This work addresses the achievability of the classical capacity for classical-quantum channels with Markovian memory. Specifically, it considers two fundamental channel models: (i) the qubit erasure channel, and (ii) a unitary single-qubit noise channel with channel state information at the receiver (CSIR), where memory is modeled by a discrete-time, countable-state, aperiodic, irreducible, and positive recurrent Markov process. Methodologically, the paper extends Arıkan’s polar codes to these Markovian classical-quantum channels—without entanglement assistance—and rigorously proves their capacity achievability. This is accomplished by integrating classical polarization theory with quantum channel capacity analysis, and designing a polarization mechanism tailored to the Markovian memory structure. The contribution constitutes the first capacity-achieving coding scheme for classical-quantum channels with memory, overcoming the prior limitation that polar codes were only known to achieve capacity for memoryless classical-quantum channels.

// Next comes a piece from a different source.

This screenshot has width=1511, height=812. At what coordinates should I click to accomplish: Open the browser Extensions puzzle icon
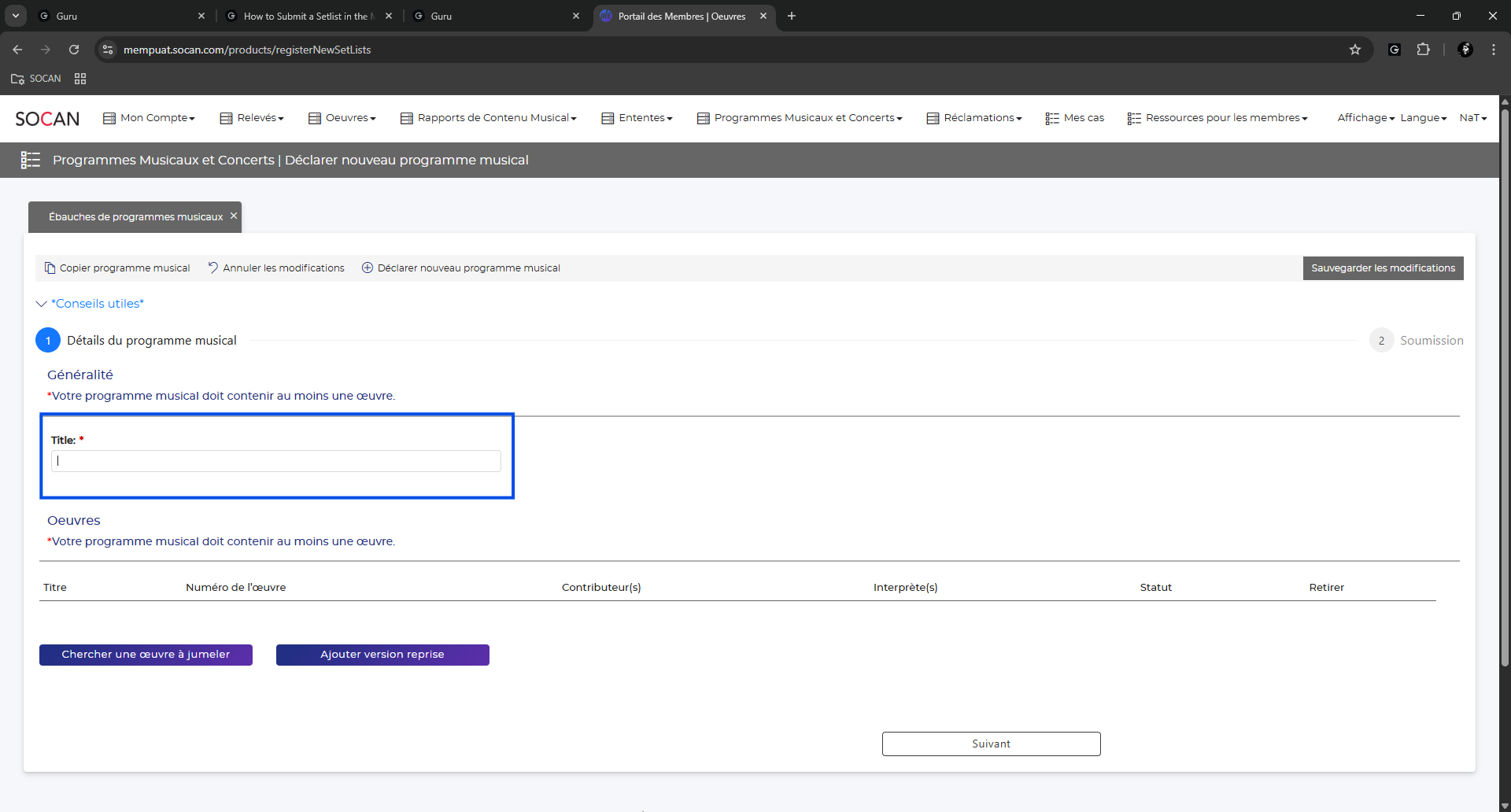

We consider classical-quantum (cq-)channels with memory, and establish that Arıkan-constructed polar codes achieve the classical capacity for two key noise models, namely for (i) qubit erasures and (ii) unital qubit noise with channel state information at the receiver. The memory in the channel is assumed to be governed by a discrete-time, countable-state, aperiodic, irreducible, and positive recurrent Markov process. We establish this result by leveraging existing classical polar coding guarantees established for finite-state, aperiodic, and irreducible Markov processes [FAIM], alongside the recent finding that no entanglement is required to achieve the capacity of Markovian unital and erasure quantum channels when transmitting classical information. More broadly, our work illustrates that for cq-channels with memory, where an optimal coding strategy is essentially classical, polar codes can be shown to approach the capacity.